Unjust enrichment – Building works – Works carried out by respondents pursuant to contract with appellants’ company – Claim for unpaid invoices – Appellants held jointly and severally liable with company on grounds of unjust enrichment – Whether restitutionary liability capable of arising where enrichment flowing from contract to which person enriched not a party – Appeal allowed
The respondent builders agreed to carry out a development of eight houses on land owned by the appellants. For tax reasons, the appellants used a company of which they were the directors and sole shareholders as a vehicle for the development; the respondents’ contract was with that company and all contractual payments were channelled through it.
The respondents carried out works on the site but stopped after certain of their invoices went unpaid. In proceedings brought by the respondents to recover the invoice sums, the appellants were found to be liable jointly and severally with their company in the sum of £89,716. The appellants’ liability was founded on unjust enrichment on the ground that they had benefited from the respondents’ works.
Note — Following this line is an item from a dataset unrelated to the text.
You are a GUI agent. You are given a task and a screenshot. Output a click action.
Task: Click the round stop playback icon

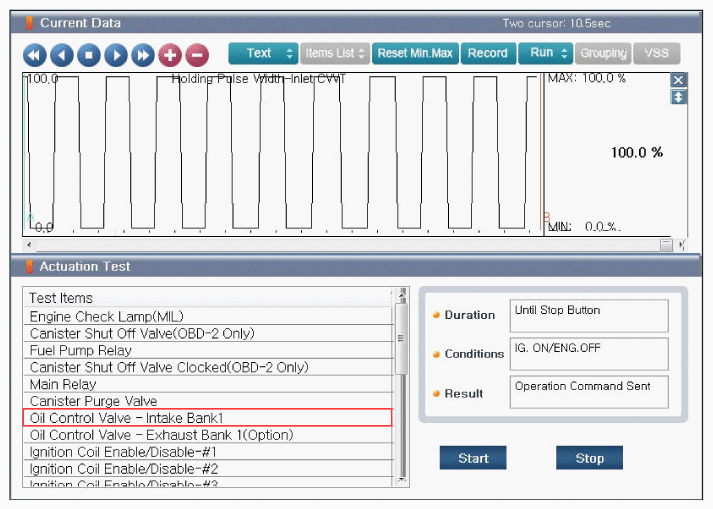point(89,54)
The appellants appealed. They contended that they could not be held liable in restitution for unjust enrichment when the services of the respondents from which they had benefited had been given pursuant to a contract with a third party.
Held: The appeal was allowed.
Although the appellants had benefited from the works carried out by the respondents and had been enriched at their expense, the respondents’ services had been provided solely because of, and pursuant to, a contract with the company. The parties had arranged the transaction in such a way that legally enforceable promises were made only between the company and the respondents, even though the benefit of the contract was to be conferred on the appellants. The unjust enrichment claim failed because it would undermine the contractual arrangements between the parties, namely the existence of a contract between the respondents and the company and the absence of any contract between the respondents and the appellants. The general rule should be to uphold contractual arrangements by which parties had defined, allocated and, to that extent, restricted their mutual obligations and the consequences of non-performance. That general rule reflected a sound legal policy that both acknowledged the parties’ autonomy to configure their legal relations and provided certainty so as to limit disputes and litigation. In general, therefore, restitutionary relief should be refused against a defendant that had benefited from services rendered pursuant to a contract to which it was not a party: Pan Ocean Shipping Co Ltd v Creditcorp Ltd (The Trident Beauty) [1994] 1 WLR 161 and Lumbers v W Cook Builders Party Ltd (in liquidation) [2008] 4 LRC 683 applied. The respondents had been fully aware of the position and had accepted that the company alone was their contracting counter-party. Had they wanted to limit their exposure in the event of the company’s default or insolvency, they could have done so by taking guarantees from the appellants. They had not done that and, accordingly, were not entitled to a direct remedy against the appellants.
Clifford Darton and Portia O’Connor (instructed by Pegasus Legal LDP, of Birmingham) appeared for the appellants; Philip Flower (instructed by Harold G Walker Solicitors, of Bournemouth) appeared for the respondents.